Always, there was the struggle between the old families and the new families. The old families were those that had made the long trek of the Exile, the families from Rome of the Seven Hills. The new families were native, Romanized by their conquerors. They had full rights of citizenship and could hold all the highest offices and all but a few of the priesthoods, but they lacked the social prestige of the old families, and this rankled. He was still brooding on this when he rode in sight of the camp.

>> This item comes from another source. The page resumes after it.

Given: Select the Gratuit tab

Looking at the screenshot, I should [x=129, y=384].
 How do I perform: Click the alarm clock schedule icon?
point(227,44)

"Camp" was a poor word for what Roman legionaries built wherever they stopped for the night. The surveyors rode ahead of the legion and found a good site, laid out its walls and streets and marked the tent sites with colored flags. When the legion reached the site, the men set down their packs and got out their entrenching tools. Still in full armor, they dug the ditch and heaped the soil on the camp side, building an earthen wall, atop which they planted the palisade poles they had been carrying all day. They posted sentries and only then went inside to pitch their tents. This was done at the end of every day's march. If they moved on in the morning, they demolished the camp so that enemies couldn't use it.

If a camp was to be occupied for a longer period, it was improved continuously. The camp Marcus surveyed below him had been in use for six months. Its earthen rampart was twenty feet high and topped with a log wall featuring wooden walks and loops for the bowmen. The trench below it was another fifteen feet deep and bristled with wooden spikes. Its streets were graveled and the road connecting it with the great River Road was being paved with cut stone.

There was no enemy present strong enough to justify such fortification, but this was the Roman custom. Besides, should the Germans continue to menace the district, it would form the basis for a permanent stone fort. Then a new town would form around the fort and thus would the empire of Roma Noricum be extended, with new peasant families dwelling here to breed more sons for the legions.

He rode in through the porta praetoria, down the main street of the camp, accepting the salutes of the men on guard. He had taken only three cohorts north with him to mop up the Celtic remnant. Two cohorts remained to guard the camp, the others scattered along the river on guard duty. He rode past the camp shrine where the standards were kept, the manipular standards topped with a bronze hand, and the silver wolf that was the standard of the legion. The standard bearers stood before the shrine with wolf skins draped over their helmets and hanging down their backs, the paws knotted upon their breasts.

He crossed the via principalis, the road that crossed the via praetoria at right angles and separated the legionary camp from the section occupied by the extraordinarii: the long-service soldiers whose special skills and duties relieved them from regular duties, the small citizen cavalry force, the medical staff, the priests and the handlers of the sacrificial animals and the scores of other supernumerary personnel required by an army. It also contained the praetorium: the commander's tent. In this case, it was Marcus's quarters. Quintus Valgus, General of the North, had divided four of his six legions among his subordinate military tribunes, and Marcus had been assigned to the Fifth Legion, the Northern Wolves. He could not have asked for better.